BOSTON–Agape International, an orphanage for children made homeless because of AIDs, announced that a donor has committed an unprecedented matching grant of $150,000 to the orphanage in Hyderabad, one of the very few facilities that take HIV+ children in India.
If Agape receives donations totaling $150,000 by Dec. 31, an Agape supporter will match the funds bringing the total to $300,000.
“This funding will allow Agape to look for a parcel of land, as well as seek additional funding from corporate and charitable foundations to complete the construction of the facility,” Agape International said in a statement.
Donations towards this matching campaign can be made at agapeintl.org/match2017. For more information contact, Joe Joseph at email@example.com.
“When I began Agape with six children in my home in Hyderabad 17 years ago, I had no idea how everything would unfold,” said Lynne Voggu, Agape’s founder and Executive Director. “What started as a plan to house a small number of children who had no one to care for them, quickly grew as more children were brought to us. And because of resistance and fear of HIV, we realized we had to create our own school if the children were to get an education.”
Today, Agape has grown to nearly 250 children – both those with HIV and those without–and they are cared for and housed in seven different buildings in Hyderabad. Agape’s English-medium school gives them an education virtually unheard of among poor Indian children.

------------------------------------------------------------------------

_INSTRUCTIONS TO FOLLOW_. Resume the news piece on the Agape orphanage's matching grant, picking up right after its last sentence.

------------------------------------------------------------------------

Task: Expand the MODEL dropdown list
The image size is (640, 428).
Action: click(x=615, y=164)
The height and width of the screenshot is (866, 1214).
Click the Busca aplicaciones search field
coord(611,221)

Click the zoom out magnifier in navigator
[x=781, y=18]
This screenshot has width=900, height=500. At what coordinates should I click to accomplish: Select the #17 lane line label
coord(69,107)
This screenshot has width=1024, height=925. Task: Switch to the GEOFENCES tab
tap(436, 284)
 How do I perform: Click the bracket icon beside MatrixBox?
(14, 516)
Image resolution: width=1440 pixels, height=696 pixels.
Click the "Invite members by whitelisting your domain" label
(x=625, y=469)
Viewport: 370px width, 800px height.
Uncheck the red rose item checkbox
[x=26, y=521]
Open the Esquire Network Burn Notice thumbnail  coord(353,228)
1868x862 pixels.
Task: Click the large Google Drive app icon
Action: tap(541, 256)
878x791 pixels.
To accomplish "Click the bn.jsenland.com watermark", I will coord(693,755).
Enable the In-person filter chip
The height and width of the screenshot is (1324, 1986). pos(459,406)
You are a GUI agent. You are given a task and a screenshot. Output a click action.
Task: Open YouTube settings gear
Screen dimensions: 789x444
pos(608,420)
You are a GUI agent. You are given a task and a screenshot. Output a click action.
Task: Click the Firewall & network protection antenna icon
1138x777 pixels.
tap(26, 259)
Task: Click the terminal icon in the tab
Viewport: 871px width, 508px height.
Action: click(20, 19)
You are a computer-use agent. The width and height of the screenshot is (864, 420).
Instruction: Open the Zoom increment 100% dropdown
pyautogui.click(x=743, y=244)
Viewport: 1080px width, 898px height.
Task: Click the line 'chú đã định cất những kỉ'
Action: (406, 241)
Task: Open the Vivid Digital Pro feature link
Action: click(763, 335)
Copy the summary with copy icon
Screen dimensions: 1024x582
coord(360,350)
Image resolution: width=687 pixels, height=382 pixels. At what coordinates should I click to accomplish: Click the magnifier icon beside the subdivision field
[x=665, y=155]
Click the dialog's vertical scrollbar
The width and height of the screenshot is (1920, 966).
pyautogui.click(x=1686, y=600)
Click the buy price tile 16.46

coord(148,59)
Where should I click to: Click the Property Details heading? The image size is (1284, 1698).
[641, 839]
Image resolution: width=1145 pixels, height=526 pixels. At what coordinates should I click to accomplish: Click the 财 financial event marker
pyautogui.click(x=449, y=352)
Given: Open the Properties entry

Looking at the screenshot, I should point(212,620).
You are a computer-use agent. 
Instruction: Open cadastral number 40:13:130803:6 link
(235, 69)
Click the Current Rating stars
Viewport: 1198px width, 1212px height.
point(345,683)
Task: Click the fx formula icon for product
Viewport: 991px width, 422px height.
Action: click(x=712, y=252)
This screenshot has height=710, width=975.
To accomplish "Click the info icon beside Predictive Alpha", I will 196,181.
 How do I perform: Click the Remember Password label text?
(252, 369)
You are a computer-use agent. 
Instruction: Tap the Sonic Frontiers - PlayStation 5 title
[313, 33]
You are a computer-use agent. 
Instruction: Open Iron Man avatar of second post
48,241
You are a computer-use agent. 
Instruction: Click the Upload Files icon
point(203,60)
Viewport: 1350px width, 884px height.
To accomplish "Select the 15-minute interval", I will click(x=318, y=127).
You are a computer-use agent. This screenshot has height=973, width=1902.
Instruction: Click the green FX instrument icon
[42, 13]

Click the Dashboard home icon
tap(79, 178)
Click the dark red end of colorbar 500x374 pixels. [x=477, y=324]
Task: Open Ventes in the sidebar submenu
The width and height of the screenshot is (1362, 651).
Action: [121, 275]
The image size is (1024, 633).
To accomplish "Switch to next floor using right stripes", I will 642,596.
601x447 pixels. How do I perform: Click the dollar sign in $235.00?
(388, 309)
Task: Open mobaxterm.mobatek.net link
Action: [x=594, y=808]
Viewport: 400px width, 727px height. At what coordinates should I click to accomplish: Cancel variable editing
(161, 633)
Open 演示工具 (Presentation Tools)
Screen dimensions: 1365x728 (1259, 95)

------------------------------------------------------------------------

_TASK OUTPUT_.
After graduating from Agape’s high school, the children are prepared for a path to continue on to technical training or college, and some of the orphanage’s first children have continued on to graduate school and are now working and supporting themselves.
Voggu, an American who left her life and career in Boston, to start the orphanage feels that Agape has reached a critical point.
“Landlord and neighbor resistance, restricted space and logistical challenges of running all our facilities has shown us that Agape needs its own facility to ensure we can continue.” Voggu said. “Our plan is to purchase land within an hour of the hospital in Hyderabad, where we can house all of the children, have a school and the kids can live, play and learn in a safe environment.”